The researchers retrospectively analyzed data from 383 patients (268 men, 115 women) who underwent multimodality intravascular imaging. All patients underwent OCT, and 128 of the patients also underwent IVUS/near infrared spectroscopy.

The women were older (aged 66 years vs. 62 years; P = .002) and had more comorbidities, including hypertension, diabetes with insulin use and obesity. Women also were more likely to present with Canadian Cardiovascular Society grade III or IV angina (78% vs. 63%; P = .019). However, more men had prior PCI compared with women (48% vs. 29%; P = .001).

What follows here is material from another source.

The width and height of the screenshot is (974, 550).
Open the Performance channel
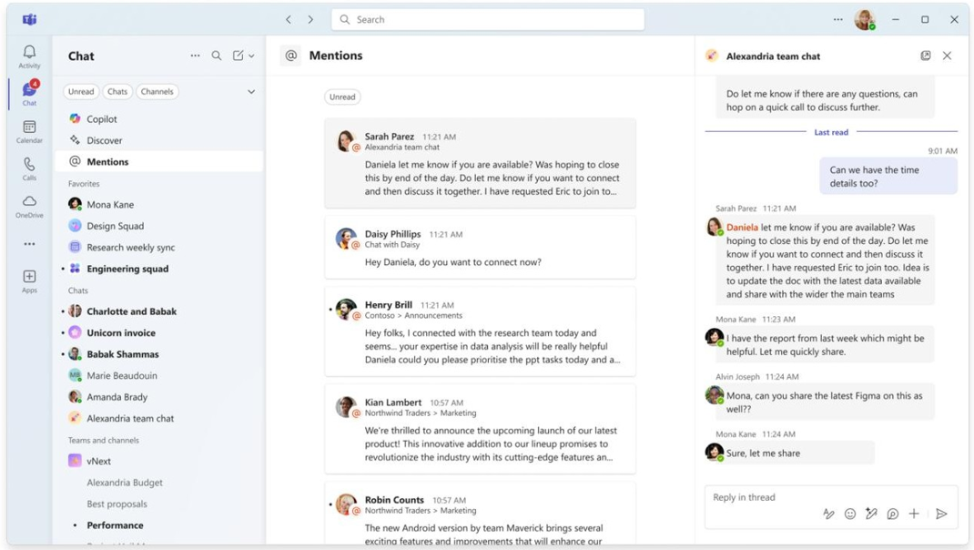[115, 525]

The results were simultaneously published in JACC: Cardiovascular Imaging.

According to results, OCT showed no sex-specific differences in lipid arc, lipid volume index, thin cap fibrous atheroma, microvessels, macrophages or calcification. Nor were any differences observed in maximum lipid core body index by near-infrared spectroscopy. IVUS, however, revealed an increase in plaque burden in men compared with women in the reference segment (44.4 vs. 39.3; P = .031).

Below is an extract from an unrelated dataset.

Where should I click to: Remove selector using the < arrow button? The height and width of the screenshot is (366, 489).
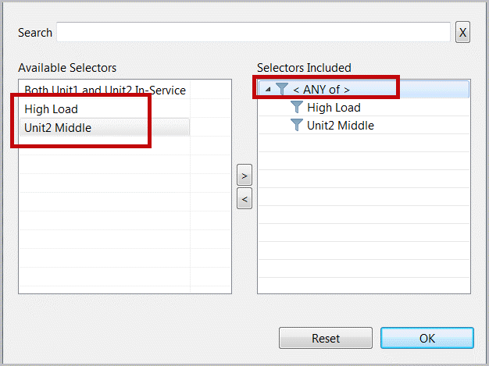(x=245, y=198)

Because of their findings, the researchers wrote, “equally aggressive primary and secondary prevention measures must be undertaken irrespective of sex.

“This is especially important in the light of the findings from studies that have shown clear sex biases in the use of evidence-based medical therapy,” they wrote.

In a related editorial, Eloisa Arbustini, MD, of the Center for Inherited Cardiovascular Diseases, Transplant Research Area, Pavia, Italy, and colleagues wrote that these findings encourage “the development of novel models of research that should specifically focus on female CAD,” specifically the “investigation of female-specific risk factors such as autoimmune diseases, thyroid dysfunction, and hormone- and pregnancy-related risk.”

Arbustini and colleagues also emphasized the need for “comparative studies in subgroups of affected vs. non-affected women, or women carrying known risk factors vs. sex-specific factors.” – by Tracey Romero

References:

Bharadwaj A, et al. Poster 1104-104. Presented at: American College of Cardiology Scientific Session; April 2-4, 2016; Chicago.

Arbustini E, et al. JACC Cardiovasc Imaging. 2016;doi:10.1016/j.jcmg.2016.02.014.

Bharadwaj A, et al. JACC Cardiovasc Imaging. 2016;doi:10.1016/j.jcmg.2016.02.007.

Disclosure: One researcher reports receiving speaking fees from Abbott, Boston Scientific, Cardiovascular Systems Inc. and TriReme Medical. One editorialist reports receiving consultant fees from St. Jude Medical.